To download on farm you can use the following scripts, which utilize the "high" priority cluster of farm to make sure the job is not interrupted.

download-pixels-from-box.sh

#!/bin/bash

export DIRECTORY="results_for_processing/"
export FTPPASS="pass"
export FTPUSER="username"

mkdir -p /scratch/$USER/$SLURM_JOBID

cd /scratch/$USER/$SLURM_JOBID

wget -m -nd --ftp-user=$FTPUSER --ftp-password=$FTPPASS "ftp://ftp.box.com/CEC DSS Project/Project Tasks/Task 2 - Spatial Analysis to Locate the Woody Feedstock/$DIRECTORY"

echo "Done downloading files, moving them to home directory"

cp *.* ~/boxftp

echo "Done, cleaning up files in /scratch"

rm -rf /scratch/$USER/$SLURM_JOBID

echo "All done, exiting"

download-pixels-from-box-runner.sh

#!/bin/bash -l
# NOTE the -l flag!

# If you need any help, please email [email protected]

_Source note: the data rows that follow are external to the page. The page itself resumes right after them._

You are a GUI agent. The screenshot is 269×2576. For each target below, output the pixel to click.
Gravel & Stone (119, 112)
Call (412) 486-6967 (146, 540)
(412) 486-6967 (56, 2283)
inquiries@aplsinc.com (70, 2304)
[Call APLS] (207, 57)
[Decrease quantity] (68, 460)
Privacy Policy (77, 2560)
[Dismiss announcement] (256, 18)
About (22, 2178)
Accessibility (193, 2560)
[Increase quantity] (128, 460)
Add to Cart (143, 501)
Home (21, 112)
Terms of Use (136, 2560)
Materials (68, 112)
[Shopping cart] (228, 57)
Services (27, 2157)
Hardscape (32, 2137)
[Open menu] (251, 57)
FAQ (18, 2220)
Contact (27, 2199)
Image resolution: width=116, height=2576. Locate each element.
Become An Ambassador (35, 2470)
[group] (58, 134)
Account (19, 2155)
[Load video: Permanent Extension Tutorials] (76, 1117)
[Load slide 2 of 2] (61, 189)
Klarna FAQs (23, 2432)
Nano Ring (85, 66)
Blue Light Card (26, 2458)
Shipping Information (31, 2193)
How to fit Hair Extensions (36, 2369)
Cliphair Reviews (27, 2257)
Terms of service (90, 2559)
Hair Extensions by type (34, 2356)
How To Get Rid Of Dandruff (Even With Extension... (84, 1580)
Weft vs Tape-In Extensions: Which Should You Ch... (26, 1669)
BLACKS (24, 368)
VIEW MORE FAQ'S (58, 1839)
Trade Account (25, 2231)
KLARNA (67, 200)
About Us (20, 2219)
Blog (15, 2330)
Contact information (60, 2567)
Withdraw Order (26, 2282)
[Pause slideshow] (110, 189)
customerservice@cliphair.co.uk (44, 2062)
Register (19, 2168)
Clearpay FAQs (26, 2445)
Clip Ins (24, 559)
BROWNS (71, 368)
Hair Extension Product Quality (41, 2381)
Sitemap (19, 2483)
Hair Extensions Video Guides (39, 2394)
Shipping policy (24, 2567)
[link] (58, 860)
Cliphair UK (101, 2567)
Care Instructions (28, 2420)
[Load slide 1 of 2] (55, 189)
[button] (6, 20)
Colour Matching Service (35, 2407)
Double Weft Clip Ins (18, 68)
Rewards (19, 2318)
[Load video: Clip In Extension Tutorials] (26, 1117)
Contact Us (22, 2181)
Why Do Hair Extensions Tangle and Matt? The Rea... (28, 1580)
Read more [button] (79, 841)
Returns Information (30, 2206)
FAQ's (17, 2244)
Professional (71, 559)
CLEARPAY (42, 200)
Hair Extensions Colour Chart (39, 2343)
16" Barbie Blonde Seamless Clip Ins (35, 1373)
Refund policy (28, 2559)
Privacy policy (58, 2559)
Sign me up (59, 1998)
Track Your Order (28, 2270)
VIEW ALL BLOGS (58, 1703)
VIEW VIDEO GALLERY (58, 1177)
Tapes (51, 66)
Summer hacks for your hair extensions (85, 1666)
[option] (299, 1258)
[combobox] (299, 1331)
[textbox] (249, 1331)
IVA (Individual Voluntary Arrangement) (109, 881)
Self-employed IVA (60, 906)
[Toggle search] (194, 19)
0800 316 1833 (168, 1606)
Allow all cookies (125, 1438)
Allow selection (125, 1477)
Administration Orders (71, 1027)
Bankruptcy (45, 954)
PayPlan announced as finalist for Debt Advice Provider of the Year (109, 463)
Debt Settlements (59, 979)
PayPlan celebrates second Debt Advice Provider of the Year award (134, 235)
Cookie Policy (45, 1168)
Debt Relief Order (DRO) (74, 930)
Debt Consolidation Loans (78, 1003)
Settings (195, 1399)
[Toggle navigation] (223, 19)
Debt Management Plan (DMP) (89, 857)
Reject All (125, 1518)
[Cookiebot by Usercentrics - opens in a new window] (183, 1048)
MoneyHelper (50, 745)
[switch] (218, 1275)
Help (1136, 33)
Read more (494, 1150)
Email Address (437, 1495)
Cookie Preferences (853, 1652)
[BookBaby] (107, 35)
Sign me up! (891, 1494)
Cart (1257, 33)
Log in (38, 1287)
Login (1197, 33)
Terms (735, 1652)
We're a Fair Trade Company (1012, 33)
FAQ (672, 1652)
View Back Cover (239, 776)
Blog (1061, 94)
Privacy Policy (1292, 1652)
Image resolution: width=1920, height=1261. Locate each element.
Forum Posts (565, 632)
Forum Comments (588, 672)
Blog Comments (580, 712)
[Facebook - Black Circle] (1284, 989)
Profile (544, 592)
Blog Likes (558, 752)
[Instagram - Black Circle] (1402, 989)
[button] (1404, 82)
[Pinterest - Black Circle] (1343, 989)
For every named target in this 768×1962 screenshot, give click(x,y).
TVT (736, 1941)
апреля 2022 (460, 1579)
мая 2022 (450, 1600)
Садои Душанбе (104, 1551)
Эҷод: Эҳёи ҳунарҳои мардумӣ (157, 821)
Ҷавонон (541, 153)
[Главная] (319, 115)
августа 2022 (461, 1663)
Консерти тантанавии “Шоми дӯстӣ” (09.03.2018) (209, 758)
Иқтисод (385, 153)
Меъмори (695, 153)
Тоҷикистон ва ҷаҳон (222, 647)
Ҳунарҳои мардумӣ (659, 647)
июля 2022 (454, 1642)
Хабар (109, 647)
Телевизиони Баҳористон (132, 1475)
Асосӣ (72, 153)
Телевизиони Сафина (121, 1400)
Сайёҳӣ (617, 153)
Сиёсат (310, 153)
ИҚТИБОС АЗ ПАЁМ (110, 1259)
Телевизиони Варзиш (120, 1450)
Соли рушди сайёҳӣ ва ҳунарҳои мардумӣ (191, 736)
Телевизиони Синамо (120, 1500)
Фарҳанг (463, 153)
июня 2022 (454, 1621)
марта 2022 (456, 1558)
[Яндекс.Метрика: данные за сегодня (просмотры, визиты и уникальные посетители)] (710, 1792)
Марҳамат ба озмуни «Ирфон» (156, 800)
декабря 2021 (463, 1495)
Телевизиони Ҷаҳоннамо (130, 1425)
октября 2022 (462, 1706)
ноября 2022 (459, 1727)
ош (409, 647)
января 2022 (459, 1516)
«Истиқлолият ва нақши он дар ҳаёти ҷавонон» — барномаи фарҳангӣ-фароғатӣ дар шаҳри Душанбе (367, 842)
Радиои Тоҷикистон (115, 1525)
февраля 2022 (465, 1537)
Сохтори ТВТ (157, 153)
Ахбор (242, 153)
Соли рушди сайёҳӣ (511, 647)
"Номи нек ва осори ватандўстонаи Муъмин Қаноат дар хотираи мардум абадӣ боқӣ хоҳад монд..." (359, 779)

# Name of the job - You'll probably want to customize this.
#SBATCH -J download

# Standard out and Standard Error output files with the job number in the name.
#SBATCH -o slurm-download-%j.output
#SBATCH -e slurm-download-%j.output

#SBATCH --nodes=1                # node count
#SBATCH --ntasks=1               # total number of tasks across all nodes
#SBATCH --time=08:01:00          # total run time limit (HH:MM:SS)
#SBATCH --partition=high         # high priority so it won't be interrupted

# The useful part of your job goes below

# hostname is just for debugging
hostname

# The main job executable to run: note the use of srun before it
sh ./download-pixels-from-box.sh

Running

Now we can kick off the download by simply running sbatch download-pixels-from-box-runner.sh.

All of the files in the given box directory will be downloaded in a flat (no-directory) structure to ~/boxftp.

For comparison, downloading 21 pixel files of approx 50-75GB took about 40min.